From 1944 until the 1970s, labour was told that elections were won or lost in rural Saskatchewan. Therefore, labour had to moderate its demands for pro-working class trade union laws and speedier implementation of social program and public ownership measures. Further, labour was instructed to refrain from overly aggressive strike activity. Failure to do so, the thinking went, would lead to defeat in the rural areas.

But now it is labour’s turn. Provincial elections are won or lost in the cities, and the working class vote is now much more crucial to victory than the declining farm vote.

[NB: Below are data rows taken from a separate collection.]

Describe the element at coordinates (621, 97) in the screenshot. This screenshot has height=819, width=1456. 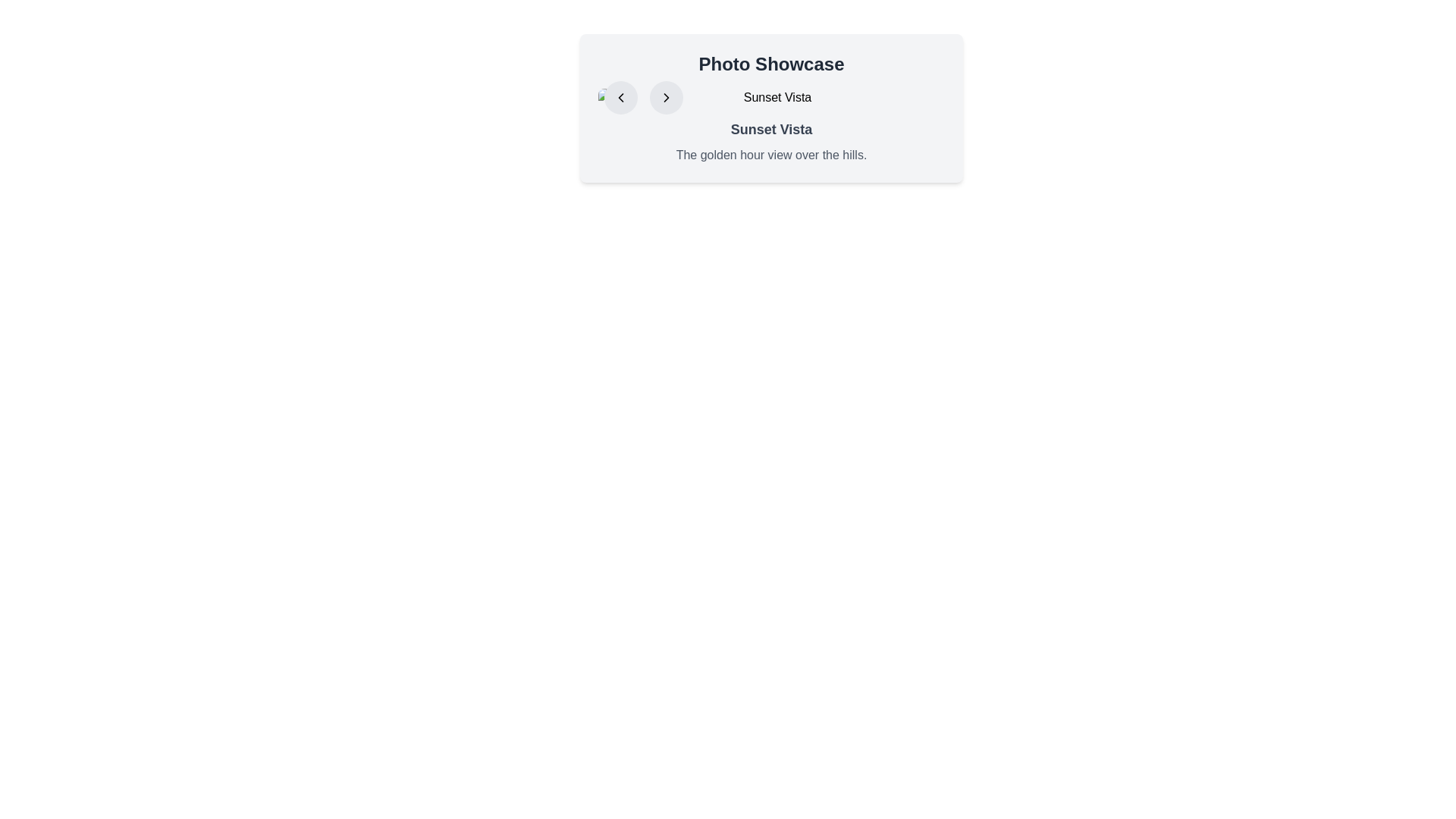
I see `the left-facing chevron icon, which is styled with a thin, black stroke and located within a circular button to the left of the 'Photo Showcase' component` at that location.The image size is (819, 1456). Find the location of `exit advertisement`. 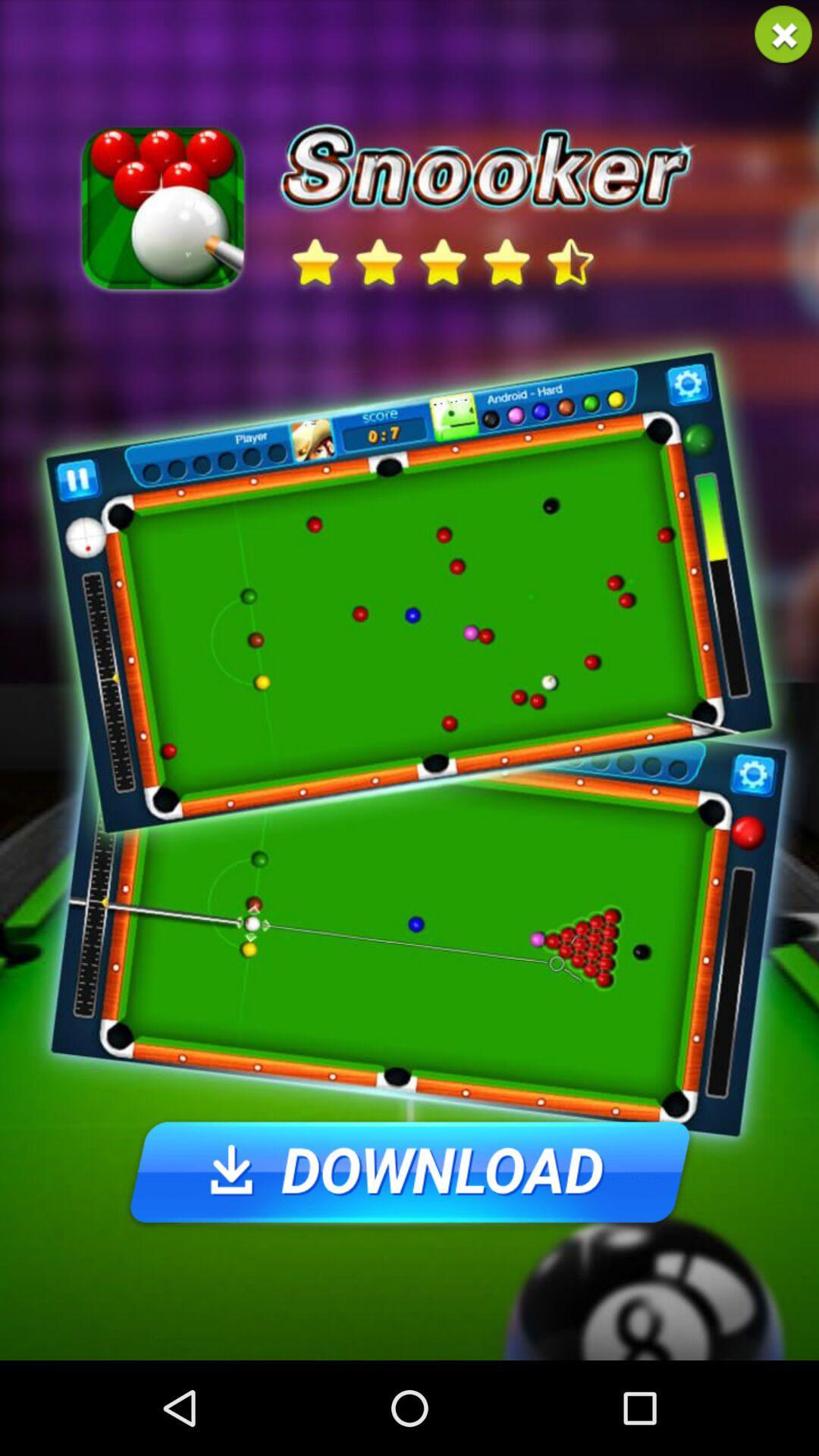

exit advertisement is located at coordinates (783, 35).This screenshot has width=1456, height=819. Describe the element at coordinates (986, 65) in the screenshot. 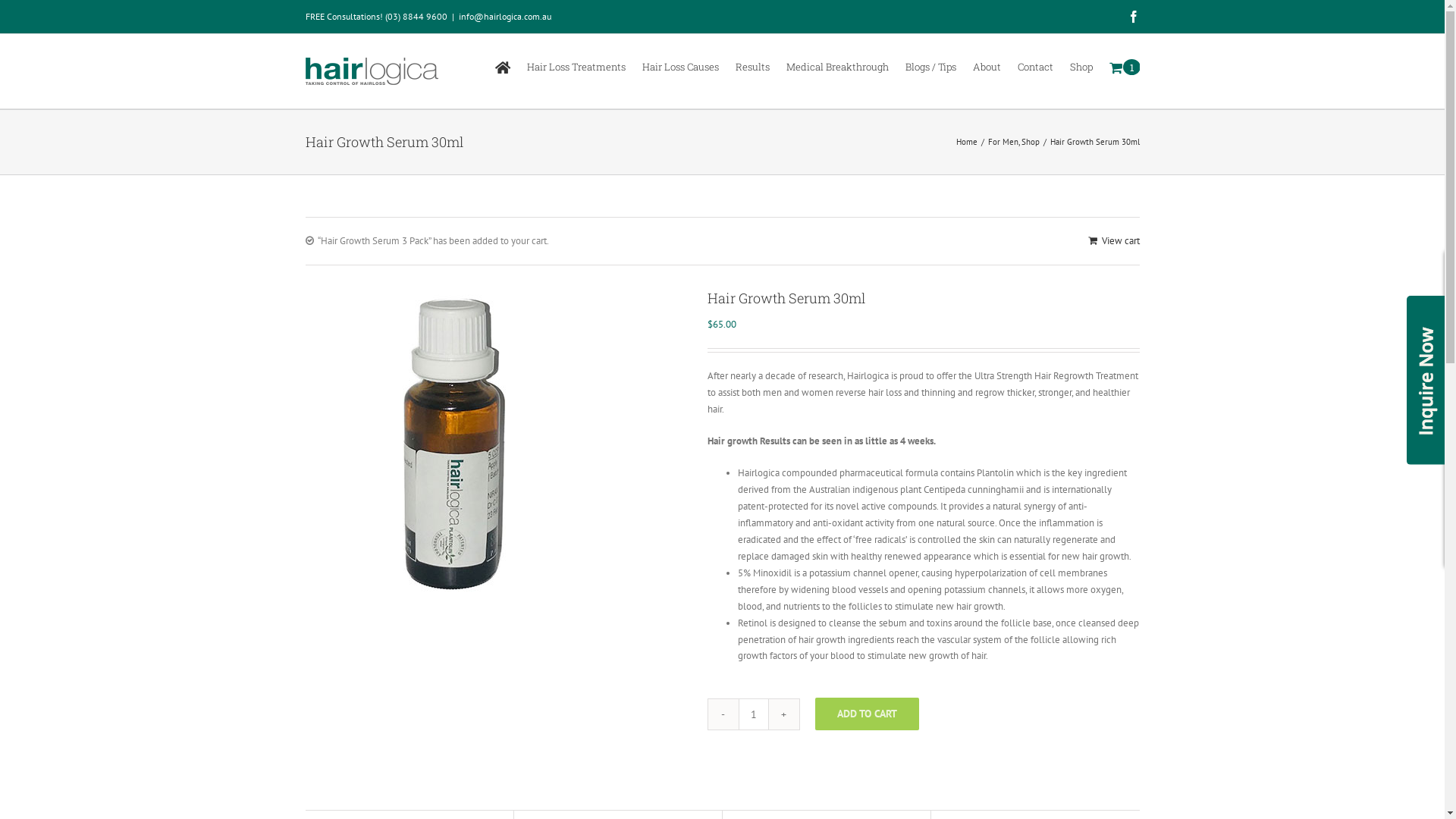

I see `'About'` at that location.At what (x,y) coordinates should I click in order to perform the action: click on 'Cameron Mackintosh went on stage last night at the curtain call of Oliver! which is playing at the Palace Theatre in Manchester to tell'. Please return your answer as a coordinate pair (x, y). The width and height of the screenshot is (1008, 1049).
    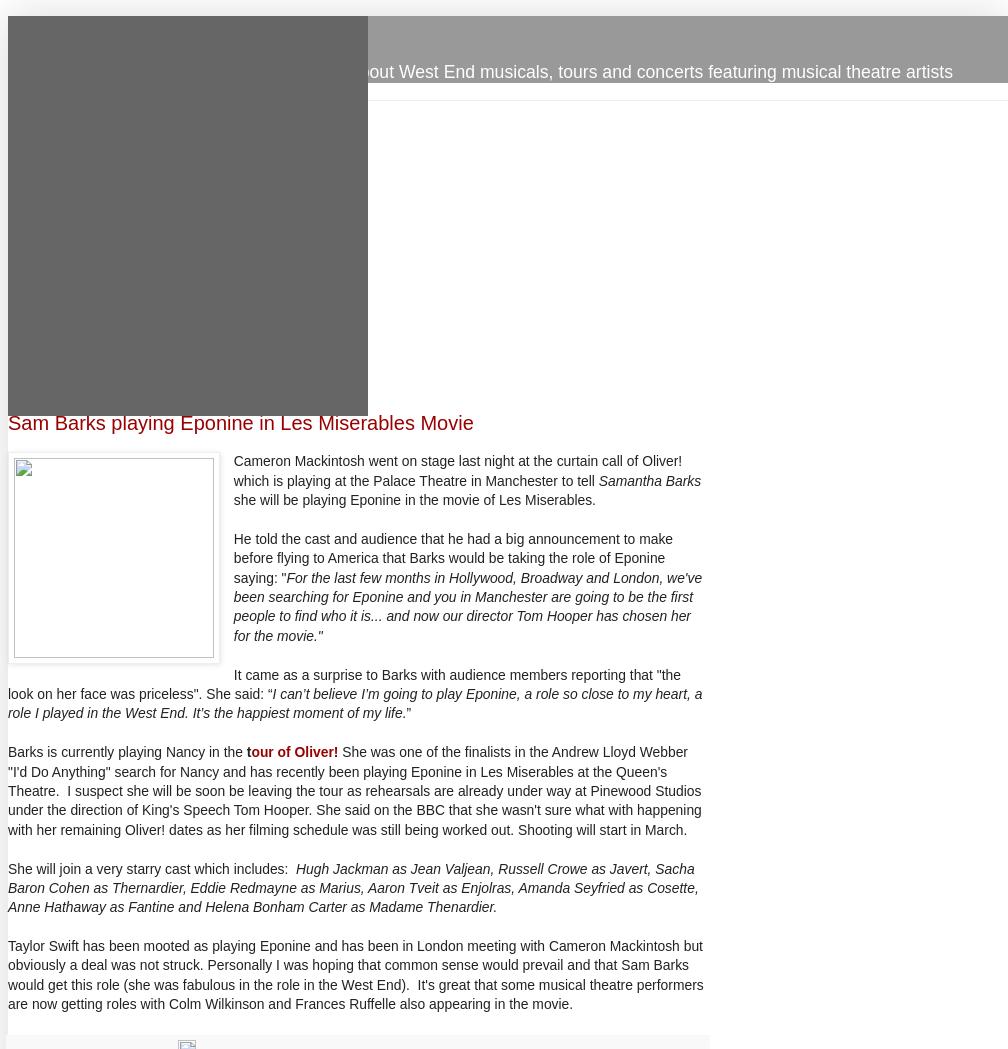
    Looking at the image, I should click on (457, 470).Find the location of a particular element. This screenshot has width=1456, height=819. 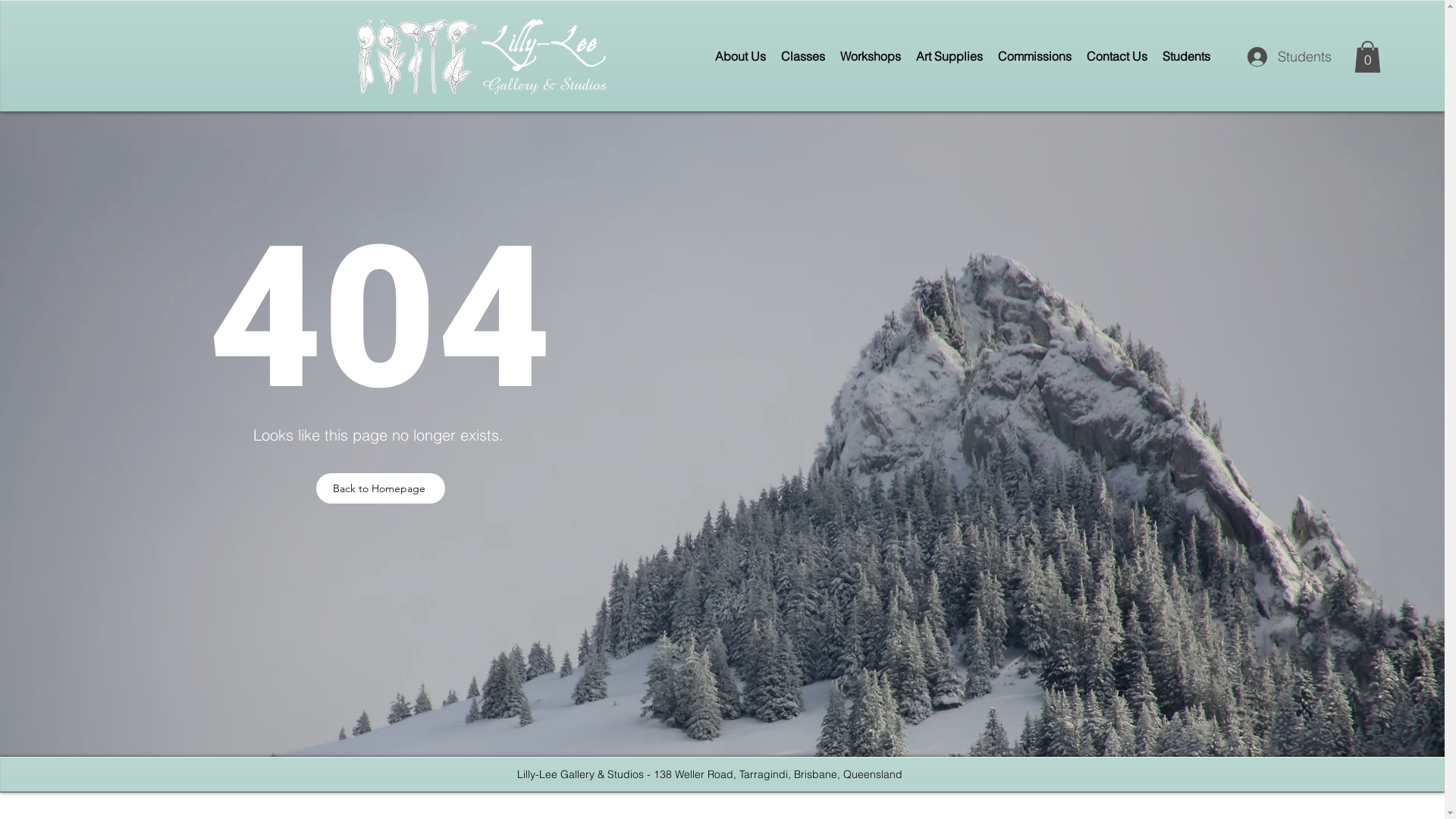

Labour may also realize that the NDP is now open to a fundamental shift in a more pro-labour direction. As rural Saskatchewan continues to decline, and as the NDP’s political base in rural Saskatchewan continues to shrink and shift to the right, increased activity by labour in membership recruitment, nomination campaigns, and the grooming of future leaders could be much more effective than it has been in recent years. A clear case, both pragmatically and ideologically, can now be made that a more pro-labour set of laws that accelerates the organization of the unorganized can only help to consolidate the NDP’s status as the natural governing party of Saskatchewan. Labour, if it plays its cards right, could become the senior partner in a new, emerging coalition of social forces that supports the NDP and its brand of moderate social democracy. But if the NDP again fails to recognize the power of the labour movement, and again runs from the right in a desperate effort to appease the business lobby and the CanWest Global monopoly hold on the province’s daily newspapers, then Saskatchewan could see Brad Wall’s right-wing Saskatchewan Party marching to victory in the next election.

J.F. Conway is a University of Regina political sociologist and the author of The West: The History of a Region in Confederation.